Doesn’t it seem like every time you open a newspaper, magazine, turn on the tv or the internet there’s news about a new disease? It seems like we are all suffering from some kind of disease or disorder that needs pharmaceuticals to relieve us from our symptoms.   Going to the toilet too much? Must be overactive bladder syndrome. Moody, cranky, bloated before that time of the month? No longer just PMS, it must be premenstrual dysphoric disorder and there’s a drug for that too.

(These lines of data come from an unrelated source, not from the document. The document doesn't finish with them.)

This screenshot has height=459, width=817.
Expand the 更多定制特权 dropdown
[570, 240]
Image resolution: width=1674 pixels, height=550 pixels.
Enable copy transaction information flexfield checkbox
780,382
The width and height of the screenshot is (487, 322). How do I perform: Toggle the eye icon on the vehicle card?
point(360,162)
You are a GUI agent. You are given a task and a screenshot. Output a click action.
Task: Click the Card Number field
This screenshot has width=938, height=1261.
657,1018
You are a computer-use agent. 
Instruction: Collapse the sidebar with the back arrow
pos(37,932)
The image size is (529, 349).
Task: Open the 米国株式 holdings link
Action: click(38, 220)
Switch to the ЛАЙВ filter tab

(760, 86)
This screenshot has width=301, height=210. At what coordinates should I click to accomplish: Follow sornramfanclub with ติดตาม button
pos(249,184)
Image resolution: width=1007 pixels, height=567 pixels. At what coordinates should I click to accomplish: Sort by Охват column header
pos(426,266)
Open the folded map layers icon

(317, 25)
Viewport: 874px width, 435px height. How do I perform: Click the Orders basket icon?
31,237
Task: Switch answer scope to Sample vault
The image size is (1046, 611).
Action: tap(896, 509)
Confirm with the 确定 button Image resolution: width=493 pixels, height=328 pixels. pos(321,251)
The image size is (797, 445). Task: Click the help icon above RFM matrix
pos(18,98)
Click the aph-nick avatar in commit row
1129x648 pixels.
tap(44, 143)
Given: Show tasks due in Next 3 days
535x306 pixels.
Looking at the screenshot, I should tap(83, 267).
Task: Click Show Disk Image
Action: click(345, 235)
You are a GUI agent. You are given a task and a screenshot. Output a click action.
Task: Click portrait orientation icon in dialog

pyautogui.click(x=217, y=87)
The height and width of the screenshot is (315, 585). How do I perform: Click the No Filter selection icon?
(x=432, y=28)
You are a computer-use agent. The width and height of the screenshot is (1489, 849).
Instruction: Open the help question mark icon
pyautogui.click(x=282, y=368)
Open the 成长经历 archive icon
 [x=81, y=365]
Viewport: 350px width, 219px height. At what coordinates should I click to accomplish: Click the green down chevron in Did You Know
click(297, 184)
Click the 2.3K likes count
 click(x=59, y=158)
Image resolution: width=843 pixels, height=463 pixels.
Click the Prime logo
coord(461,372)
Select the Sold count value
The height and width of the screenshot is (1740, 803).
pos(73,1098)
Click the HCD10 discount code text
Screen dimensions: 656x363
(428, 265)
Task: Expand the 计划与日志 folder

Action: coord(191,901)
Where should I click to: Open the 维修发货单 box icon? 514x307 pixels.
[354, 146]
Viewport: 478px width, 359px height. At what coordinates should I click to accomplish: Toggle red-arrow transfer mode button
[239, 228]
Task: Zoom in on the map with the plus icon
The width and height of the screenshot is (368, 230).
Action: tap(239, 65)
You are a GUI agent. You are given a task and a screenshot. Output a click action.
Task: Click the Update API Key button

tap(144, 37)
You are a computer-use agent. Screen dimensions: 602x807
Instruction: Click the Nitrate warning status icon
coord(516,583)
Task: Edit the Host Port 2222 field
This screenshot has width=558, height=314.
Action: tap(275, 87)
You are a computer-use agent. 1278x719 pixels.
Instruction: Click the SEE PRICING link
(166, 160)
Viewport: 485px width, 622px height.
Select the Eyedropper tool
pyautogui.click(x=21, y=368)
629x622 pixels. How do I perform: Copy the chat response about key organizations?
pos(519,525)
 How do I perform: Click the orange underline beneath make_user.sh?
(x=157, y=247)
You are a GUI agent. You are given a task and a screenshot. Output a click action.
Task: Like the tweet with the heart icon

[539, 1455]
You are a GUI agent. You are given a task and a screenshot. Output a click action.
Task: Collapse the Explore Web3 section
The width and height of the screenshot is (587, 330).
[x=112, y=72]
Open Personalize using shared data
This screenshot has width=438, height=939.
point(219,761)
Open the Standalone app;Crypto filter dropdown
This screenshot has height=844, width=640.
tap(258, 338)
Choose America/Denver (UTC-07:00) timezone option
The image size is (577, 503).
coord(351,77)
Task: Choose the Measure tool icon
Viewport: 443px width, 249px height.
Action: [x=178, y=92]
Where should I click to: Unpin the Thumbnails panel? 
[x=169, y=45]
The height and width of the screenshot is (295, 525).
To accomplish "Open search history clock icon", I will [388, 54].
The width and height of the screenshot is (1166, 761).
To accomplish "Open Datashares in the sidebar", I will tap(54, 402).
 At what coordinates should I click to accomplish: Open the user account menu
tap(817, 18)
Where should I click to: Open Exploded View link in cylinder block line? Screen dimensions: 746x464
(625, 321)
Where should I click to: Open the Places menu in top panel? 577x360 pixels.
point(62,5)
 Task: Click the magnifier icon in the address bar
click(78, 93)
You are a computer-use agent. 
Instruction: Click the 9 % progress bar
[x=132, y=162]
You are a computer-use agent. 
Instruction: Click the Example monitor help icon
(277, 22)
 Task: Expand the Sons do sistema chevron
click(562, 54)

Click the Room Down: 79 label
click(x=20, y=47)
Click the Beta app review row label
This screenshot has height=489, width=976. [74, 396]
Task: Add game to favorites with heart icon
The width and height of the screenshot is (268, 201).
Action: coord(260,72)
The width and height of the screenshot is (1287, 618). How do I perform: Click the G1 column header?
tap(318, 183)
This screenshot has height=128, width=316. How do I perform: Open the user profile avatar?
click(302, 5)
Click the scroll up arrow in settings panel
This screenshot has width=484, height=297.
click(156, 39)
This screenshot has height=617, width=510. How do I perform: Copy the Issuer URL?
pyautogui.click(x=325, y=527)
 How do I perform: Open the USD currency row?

The true irony behind all of these new diseases and disorders is that although the pharmaceutical companies can provide us with a pill that with help our symptoms – there is no money or research into finding a permanent cure.  To paraphrase, there are two outcomes of a clinic trial that would be disastrous, first that the drug does not have an effect – or even worse, that it provides a cure.  The industry is not only in the business of creating new diseases that need to be treated, but in creating customers for life by treating the symptoms. Finding a cure would be a financial disaster.

Speaking of symptoms

Now that we have so many different drugs to help us deal with the symptoms of many different diseases, we are running into the challenge of all of the side effects of these drugs.  For example, if you are taking a prescription for Celebrex (for arthritis), there is a good chance you will have to take a second drug to counter the effects on the stomach.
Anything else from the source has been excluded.